• [EXTRACT TO READ]
= = = = =
Blogs > Cliopatria > For a Mystic Chimera, It Sure Gets Around

Jul 2, 2009

For a Mystic Chimera, It Sure Gets Around




In the first volume of his biography of Andrew Jackson, Robert Remini neatly captures the strangeness of state sovereignty. It happens in a single quiet paragraph that describes the ceremony on the morning of July 17, 1821, in which Spain relinquished its claim to the Floridas. Jackson handed the Spanish governor"the instruments of his authority to take possession of the territory," and Governor José Callava responded by giving Jackson control of his keys and his archives. Then, finally, having surrendered the symbols of power, Callava"released the inhabitants of West Florida from their allegiance to Spain." The paragraph ends with members of the Spanish crowd -- suddenly finding themselves members of an American crowd -- bursting into tears.

(The next paragraph opens with a letter from Rachel Jackson to a friend, reporting that she is watching the entire city of Pensacola"sit solitary and mourn.")

I was brought back to that paragraph last week by one of those Christopher Hitchens columns that gets stuck in the lower intestine and won't go away. It's the one in which he dismisses the idea of treading carefully to avoid giving Iranians the idea that the United States is intervening in their own business."There is nothing at all that any Western country can do," he assures us,"to avoid the charge of intervening in Iran's internal affairs." But better yet, Hitchens adds, Iranians can't really complain about our intervention in their business, since they already do it to us:

"There is then the larger question of the Iranian theocracy and its continual, arrogant intervention in our affairs: its export of violence and cruelty and lies to Lebanon and Palestine and Iraq and its unashamed defiance of the United Nations, the European Union, and the International Atomic Energy Agency on the nontrivial matter of nuclear weapons."
= = = = =
• [DATA SHOWN]
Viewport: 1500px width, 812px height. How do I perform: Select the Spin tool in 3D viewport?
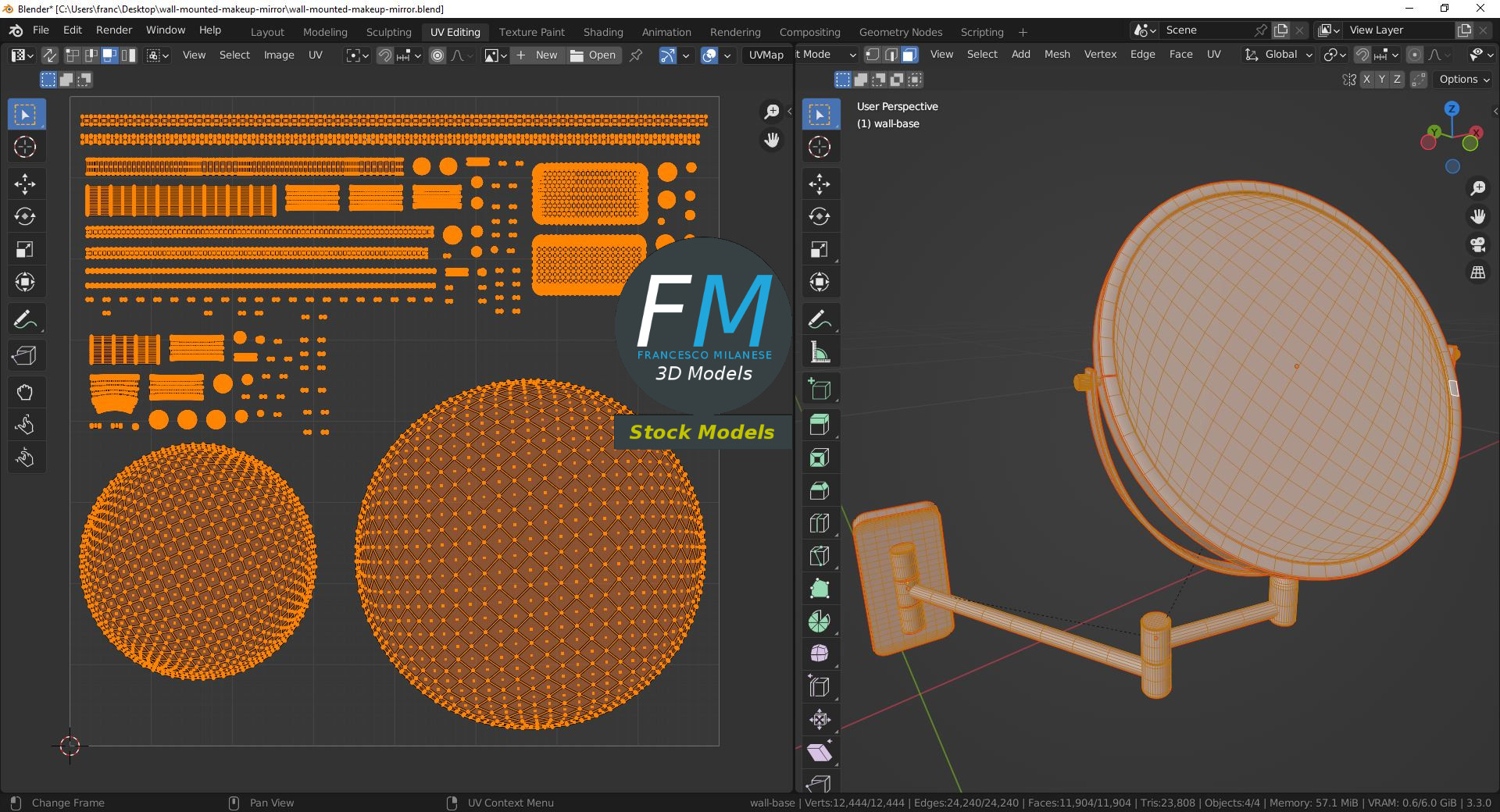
= = = = =
• [TASK ITEM] Reproduce the part of the post on state sovereignty above, starting with "Blogs > Cliopatria" and going on through "bursting into tears.".

• [RESPONSE TO THE TASK]
Blogs > Cliopatria > For a Mystic Chimera, It Sure Gets Around

Jul 2, 2009

For a Mystic Chimera, It Sure Gets Around




In the first volume of his biography of Andrew Jackson, Robert Remini neatly captures the strangeness of state sovereignty. It happens in a single quiet paragraph that describes the ceremony on the morning of July 17, 1821, in which Spain relinquished its claim to the Floridas. Jackson handed the Spanish governor"the instruments of his authority to take possession of the territory," and Governor José Callava responded by giving Jackson control of his keys and his archives. Then, finally, having surrendered the symbols of power, Callava"released the inhabitants of West Florida from their allegiance to Spain." The paragraph ends with members of the Spanish crowd -- suddenly finding themselves members of an American crowd -- bursting into tears.